ECLI:NL:RBALM:2012:BV8930

Rechtbank Almelo

Datum uitspraak
2 maart 2012
Publicatiedatum
5 april 2013
Zaaknummer
08/964003-11
Instantie
Rechtbank Almelo
Type
Uitspraak
Rechtsgebied
Strafrecht
Procedures
  • Eerste aanleg - meervoudig
Rechters
Vindplaatsen
  • Rechtspraak.nl
AI samenvatting door LexboostAutomatisch gegenereerd

Veroordeling voor het samen met anderen handelen in MDMA

Op 2 maart 2012 heeft de Rechtbank Almelo uitspraak gedaan in de zaak tegen de verdachte, die beschuldigd werd van het samen met anderen handelen in MDMA. De rechtbank heeft vastgesteld dat de verdachte in de periode van 1 januari 2009 tot en met 4 maart 2011 in Nederland opzettelijk heeft vervoerd, verkocht, afgeleverd en vervaardigd hoeveelheden MDMA, een middel dat onder de Opiumwet valt. De rechtbank baseerde haar oordeel op verschillende bewijsmiddelen, waaronder bekennende verklaringen van de verdachte en proces-verbaal van de belastingdienst en politie. De rechtbank achtte de bewezenverklaring van de tenlastegelegde feiten wettig en overtuigend bewezen.

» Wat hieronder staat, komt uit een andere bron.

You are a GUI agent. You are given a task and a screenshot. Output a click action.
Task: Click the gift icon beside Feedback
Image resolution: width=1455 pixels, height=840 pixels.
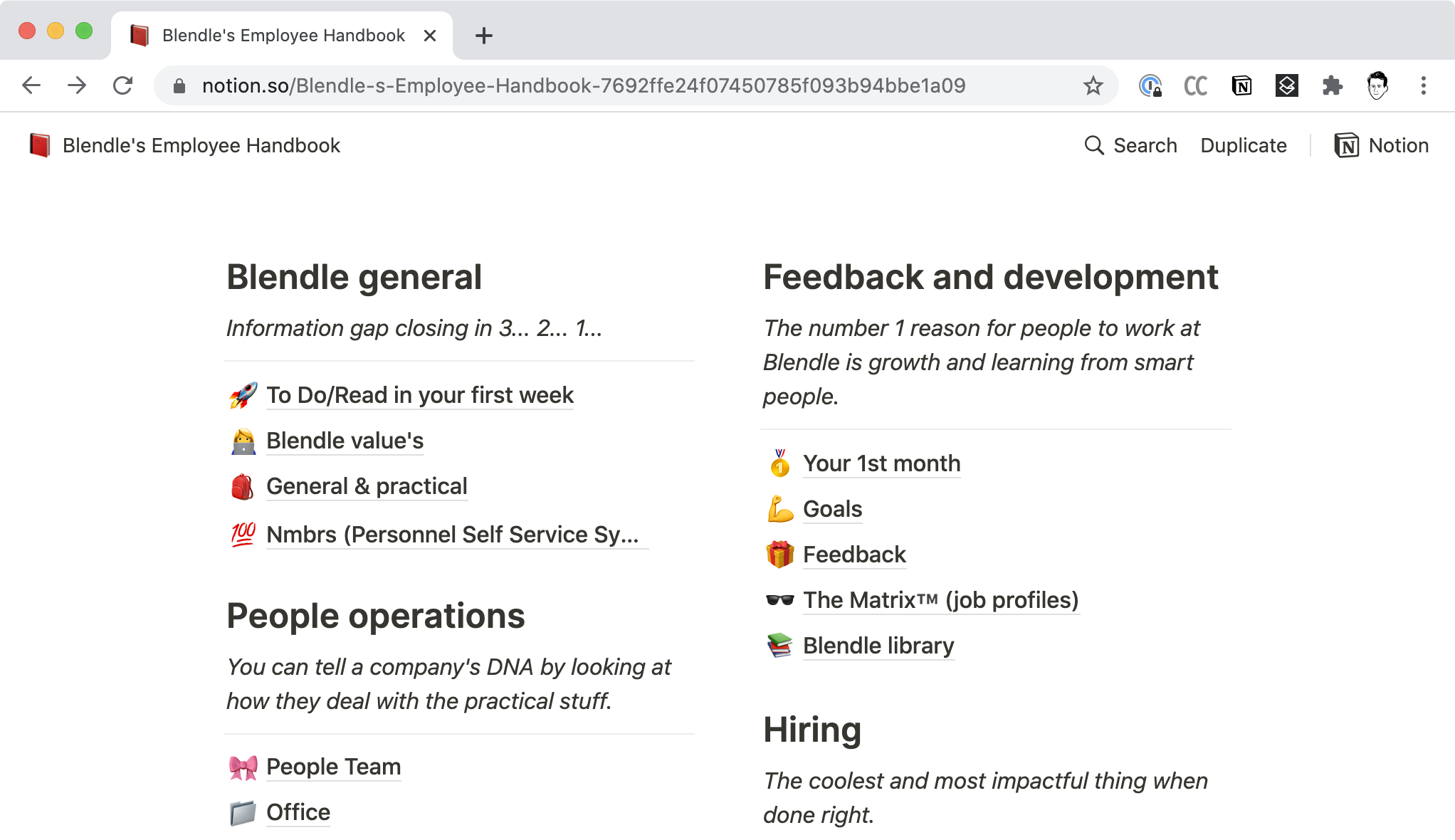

De rechtbank heeft bij de strafoplegging rekening gehouden met de ernst van de feiten, de omstandigheden waaronder deze zijn begaan en de persoonlijke omstandigheden van de verdachte. De verdachte had geen strafrechtelijke documentatie en de rechtbank weegt zijn persoonlijke omstandigheden mee in de beslissing. De rechtbank oordeelde dat de verdachte zich schuldig had gemaakt aan het verkopen, afleveren en vervaardigen van MDMA, wat aanzienlijke gezondheidsrisico's met zich meebrengt voor gebruikers en bijdraagt aan andere vormen van criminaliteit.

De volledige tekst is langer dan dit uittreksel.